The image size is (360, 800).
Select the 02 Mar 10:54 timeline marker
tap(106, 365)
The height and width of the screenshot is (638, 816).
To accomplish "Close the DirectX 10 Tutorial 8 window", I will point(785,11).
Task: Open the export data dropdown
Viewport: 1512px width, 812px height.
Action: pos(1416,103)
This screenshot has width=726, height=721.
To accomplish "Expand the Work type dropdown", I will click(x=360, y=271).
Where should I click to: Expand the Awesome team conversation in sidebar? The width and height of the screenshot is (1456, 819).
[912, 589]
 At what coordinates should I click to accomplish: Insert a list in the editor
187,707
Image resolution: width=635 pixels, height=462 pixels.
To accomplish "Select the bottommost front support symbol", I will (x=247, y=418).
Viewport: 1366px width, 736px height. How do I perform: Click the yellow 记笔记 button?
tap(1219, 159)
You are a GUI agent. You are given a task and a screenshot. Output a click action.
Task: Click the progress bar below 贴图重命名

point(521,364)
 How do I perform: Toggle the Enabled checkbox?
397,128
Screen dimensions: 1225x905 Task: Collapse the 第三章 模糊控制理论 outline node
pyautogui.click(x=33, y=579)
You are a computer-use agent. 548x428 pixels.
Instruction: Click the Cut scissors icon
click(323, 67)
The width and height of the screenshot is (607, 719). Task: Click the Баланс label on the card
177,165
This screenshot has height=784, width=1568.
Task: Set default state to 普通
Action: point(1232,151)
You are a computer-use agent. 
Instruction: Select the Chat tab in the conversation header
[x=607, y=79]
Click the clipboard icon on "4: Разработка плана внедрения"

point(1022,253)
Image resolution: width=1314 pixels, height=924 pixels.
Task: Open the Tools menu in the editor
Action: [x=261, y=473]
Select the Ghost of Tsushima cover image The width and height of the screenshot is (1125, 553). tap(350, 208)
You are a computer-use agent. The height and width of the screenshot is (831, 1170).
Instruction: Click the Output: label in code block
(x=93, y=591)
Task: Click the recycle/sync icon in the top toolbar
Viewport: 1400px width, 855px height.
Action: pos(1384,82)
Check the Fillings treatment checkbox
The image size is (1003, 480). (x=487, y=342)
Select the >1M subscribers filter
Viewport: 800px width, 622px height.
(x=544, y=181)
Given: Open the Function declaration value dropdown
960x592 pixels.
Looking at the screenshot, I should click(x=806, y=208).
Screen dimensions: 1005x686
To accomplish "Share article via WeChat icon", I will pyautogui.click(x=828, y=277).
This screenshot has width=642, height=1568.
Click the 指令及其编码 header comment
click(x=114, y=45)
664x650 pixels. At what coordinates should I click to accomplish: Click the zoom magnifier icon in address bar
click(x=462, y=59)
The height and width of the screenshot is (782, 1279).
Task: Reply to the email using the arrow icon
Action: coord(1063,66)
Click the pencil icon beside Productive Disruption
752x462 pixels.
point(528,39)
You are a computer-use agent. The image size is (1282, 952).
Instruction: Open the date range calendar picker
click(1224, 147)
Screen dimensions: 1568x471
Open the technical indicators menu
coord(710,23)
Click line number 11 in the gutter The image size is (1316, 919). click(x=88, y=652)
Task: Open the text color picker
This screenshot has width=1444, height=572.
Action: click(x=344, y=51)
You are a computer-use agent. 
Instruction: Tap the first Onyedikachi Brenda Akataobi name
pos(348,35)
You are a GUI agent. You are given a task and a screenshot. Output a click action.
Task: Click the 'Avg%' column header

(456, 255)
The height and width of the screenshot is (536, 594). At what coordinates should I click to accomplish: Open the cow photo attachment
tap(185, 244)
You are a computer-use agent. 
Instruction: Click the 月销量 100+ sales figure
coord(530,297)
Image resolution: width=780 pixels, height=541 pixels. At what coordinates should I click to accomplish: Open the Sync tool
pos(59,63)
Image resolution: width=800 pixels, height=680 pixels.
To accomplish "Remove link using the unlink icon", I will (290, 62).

[What the task requires]:
Reproduce the listing above in full, substituting "desktop agent" for every occurrence of "computer-use agent" and leaving everything else unchanged.

[Full response]:
The image size is (360, 800).
Select the 02 Mar 10:54 timeline marker
tap(106, 365)
The height and width of the screenshot is (638, 816).
To accomplish "Close the DirectX 10 Tutorial 8 window", I will point(785,11).
Task: Open the export data dropdown
Viewport: 1512px width, 812px height.
Action: pos(1416,103)
This screenshot has width=726, height=721.
To accomplish "Expand the Work type dropdown", I will click(x=360, y=271).
Where should I click to: Expand the Awesome team conversation in sidebar? The width and height of the screenshot is (1456, 819).
[912, 589]
 At what coordinates should I click to accomplish: Insert a list in the editor
187,707
Image resolution: width=635 pixels, height=462 pixels.
To accomplish "Select the bottommost front support symbol", I will (x=247, y=418).
Viewport: 1366px width, 736px height. How do I perform: Click the yellow 记笔记 button?
tap(1219, 159)
You are a GUI agent. You are given a task and a screenshot. Output a click action.
Task: Click the progress bar below 贴图重命名

point(521,364)
 How do I perform: Toggle the Enabled checkbox?
397,128
Screen dimensions: 1225x905 Task: Collapse the 第三章 模糊控制理论 outline node
pyautogui.click(x=33, y=579)
You are a desktop agent. 548x428 pixels.
Instruction: Click the Cut scissors icon
click(323, 67)
The width and height of the screenshot is (607, 719). Task: Click the Баланс label on the card
177,165
This screenshot has height=784, width=1568.
Task: Set default state to 普通
Action: point(1232,151)
You are a desktop agent. 
Instruction: Select the Chat tab in the conversation header
[x=607, y=79]
Click the clipboard icon on "4: Разработка плана внедрения"

point(1022,253)
Image resolution: width=1314 pixels, height=924 pixels.
Task: Open the Tools menu in the editor
Action: [x=261, y=473]
Select the Ghost of Tsushima cover image The width and height of the screenshot is (1125, 553). tap(350, 208)
You are a desktop agent. The height and width of the screenshot is (831, 1170).
Instruction: Click the Output: label in code block
(x=93, y=591)
Task: Click the recycle/sync icon in the top toolbar
Viewport: 1400px width, 855px height.
Action: pos(1384,82)
Check the Fillings treatment checkbox
The image size is (1003, 480). (x=487, y=342)
Select the >1M subscribers filter
Viewport: 800px width, 622px height.
(x=544, y=181)
Given: Open the Function declaration value dropdown
960x592 pixels.
Looking at the screenshot, I should click(x=806, y=208).
Screen dimensions: 1005x686
To accomplish "Share article via WeChat icon", I will pyautogui.click(x=828, y=277).
This screenshot has width=642, height=1568.
Click the 指令及其编码 header comment
click(x=114, y=45)
664x650 pixels. At what coordinates should I click to accomplish: Click the zoom magnifier icon in address bar
click(x=462, y=59)
The height and width of the screenshot is (782, 1279).
Task: Reply to the email using the arrow icon
Action: coord(1063,66)
Click the pencil icon beside Productive Disruption
752x462 pixels.
point(528,39)
You are a desktop agent. The image size is (1282, 952).
Instruction: Open the date range calendar picker
click(1224, 147)
Screen dimensions: 1568x471
Open the technical indicators menu
coord(710,23)
Click line number 11 in the gutter The image size is (1316, 919). click(x=88, y=652)
Task: Open the text color picker
This screenshot has width=1444, height=572.
Action: click(x=344, y=51)
You are a desktop agent. 
Instruction: Tap the first Onyedikachi Brenda Akataobi name
pos(348,35)
You are a GUI agent. You are given a task and a screenshot. Output a click action.
Task: Click the 'Avg%' column header

(456, 255)
The height and width of the screenshot is (536, 594). At what coordinates should I click to accomplish: Open the cow photo attachment
tap(185, 244)
You are a desktop agent. 
Instruction: Click the 月销量 100+ sales figure
coord(530,297)
Image resolution: width=780 pixels, height=541 pixels. At what coordinates should I click to accomplish: Open the Sync tool
pos(59,63)
Image resolution: width=800 pixels, height=680 pixels.
To accomplish "Remove link using the unlink icon", I will (290, 62).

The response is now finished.